Later in the week we dragged ourselves up the steep Pinkuylluna ruins that we have been looking across too during our stay. The free ones not the expensive ones the other side! 






We went into Olive’s school on the last day of term to hear about their projects. We heard about the stars and they had made a 3D map of town that was cool. 

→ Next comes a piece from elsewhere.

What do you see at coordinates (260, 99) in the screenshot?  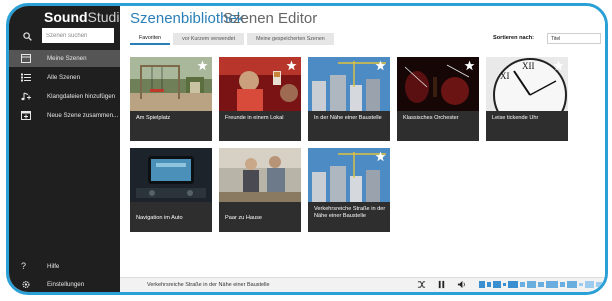 I see `scene-card: Freunde in einem Lokal` at bounding box center [260, 99].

Then we went back to Urubamba so Olive could have a play in a great play park there (why doesn’t Ollanta even have a swing?!) and then super dinner in Tierra. 






Weird hotel

To break things up we spent a weekend in an odd hotel between Ollanta and Urubamba. It was a wellness hotel with a hospital clinic attached. The lift had two doors, one side opening to hotel room doors, the other to hospital wards! We never did quite suss our the place! It was really quiet with hardly anyone staying. The chap running the place was lovely but had no idea how to use a sauna or hot tub which was the main thing we went for. We have not seen either for months which might explain why they weren’t great. The sauna was a bit chilly and they filled the jacuzzi up for us on request but it took ages to fill so we got too cold to use it properly! 





The attached restaurant, Ucho, had only been open a week and was amazing. I had the best steak I’ve ever had. Olive’s soup was pretty good too. 



We headed into Urubamba as well where Selina had her best ever chocolate soufflé in Monkey Cafe. We had a look round and relaxed in their Plaza del Armas.